EUROPE - CapMan Oyj, the €3bn listed private equity fund manager part-owned by five pension funds, has blamed a challenging fundraising environment and concern over the timing of exits for "unsatisfactory" half-year results.
In a presentation to investors, chief financial officer Niko Haavisto pointed to a record number of private equity funds targeting "increasingly selective" investors - including insurers deterred from investing in private equity by The European Union's Solvency II directive.
Pension insurer Ilmarinen owns 9% of the Finnish firm - and controls 5% of shareholder votes.
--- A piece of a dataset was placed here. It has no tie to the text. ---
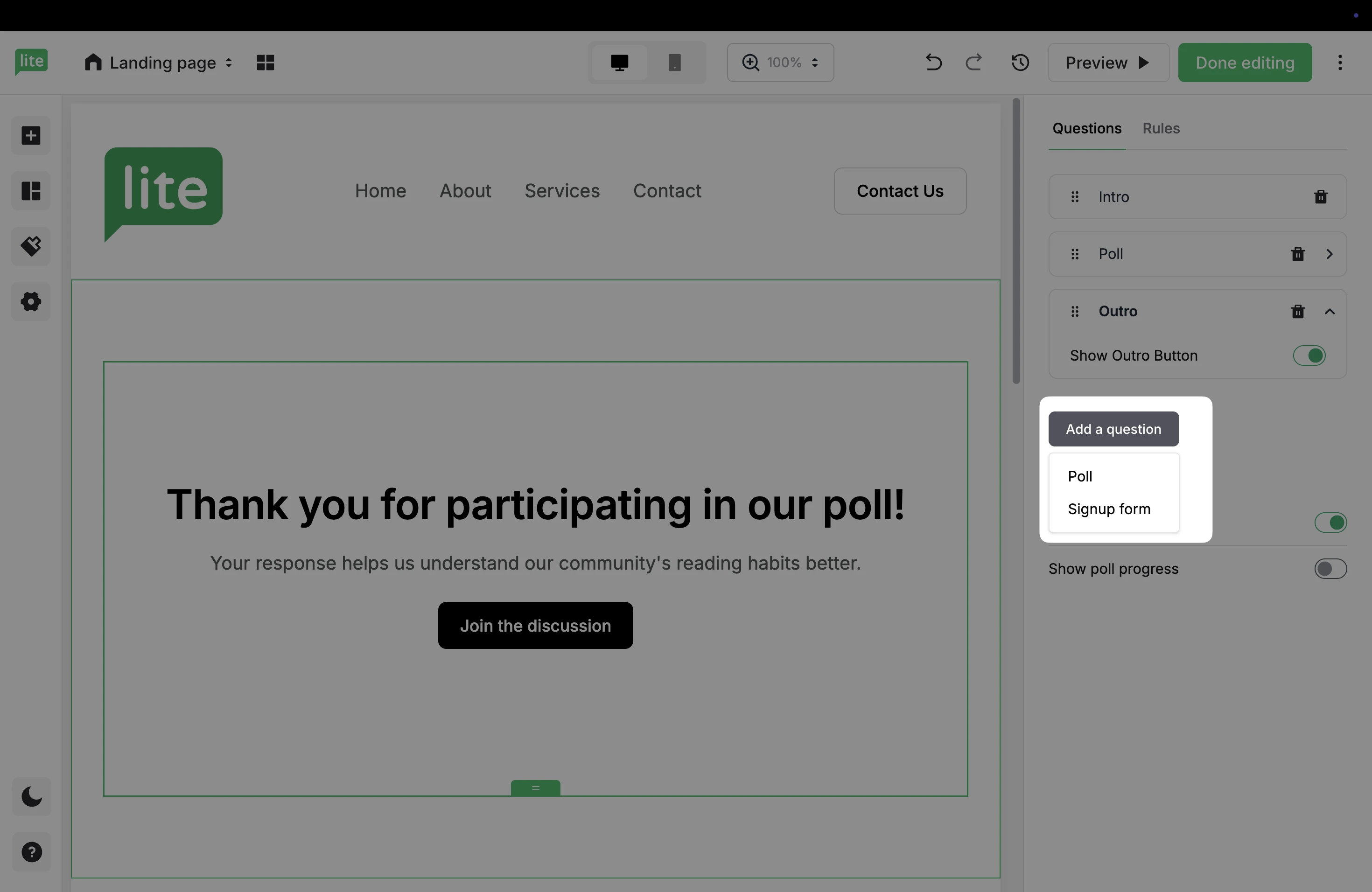
Task: Open the Landing page selector dropdown
Action: point(159,62)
Other major shareholders include pension insurers Varma and Valtion Eläkerahasto, the Finnish state pension fund, as well as Swedish pension buffer fund AP7.
Chief executive Lennart Simonsen said full-year results would "mainly depend on whether funds already generating carried interest are able to conduct new exits, whether new funds will transfer to carry, and on how the value of investments develops in funds where CapMan is a substantial investor".
The firm, which invests in non-listed companies in the Nordics and Russia, said a "challenging" fundraising environment meant it would rely on as yet non-existent funds reaching sufficient size to cover operating expenses.
CapMan typically charges investors in its funds an annual management fee of between 0.5—2.5% based on realised exits during the investment period and thereafter the value of the invested portfolio.
Yet despite difficulties raising capital, Simonsen predicted CapMan would be able to complete first-round fundraising for its Buyout X, Nordic Real Estate, and Russia II funds, which have a combined target size of €700m, by the end of the year.
Moreover, across the market exit values increased 60% in the second quarter over the first. "A stronger exit market will boost capital repayments to investors and enhance their ability to make new commitments to private equity funds," said Simonsen.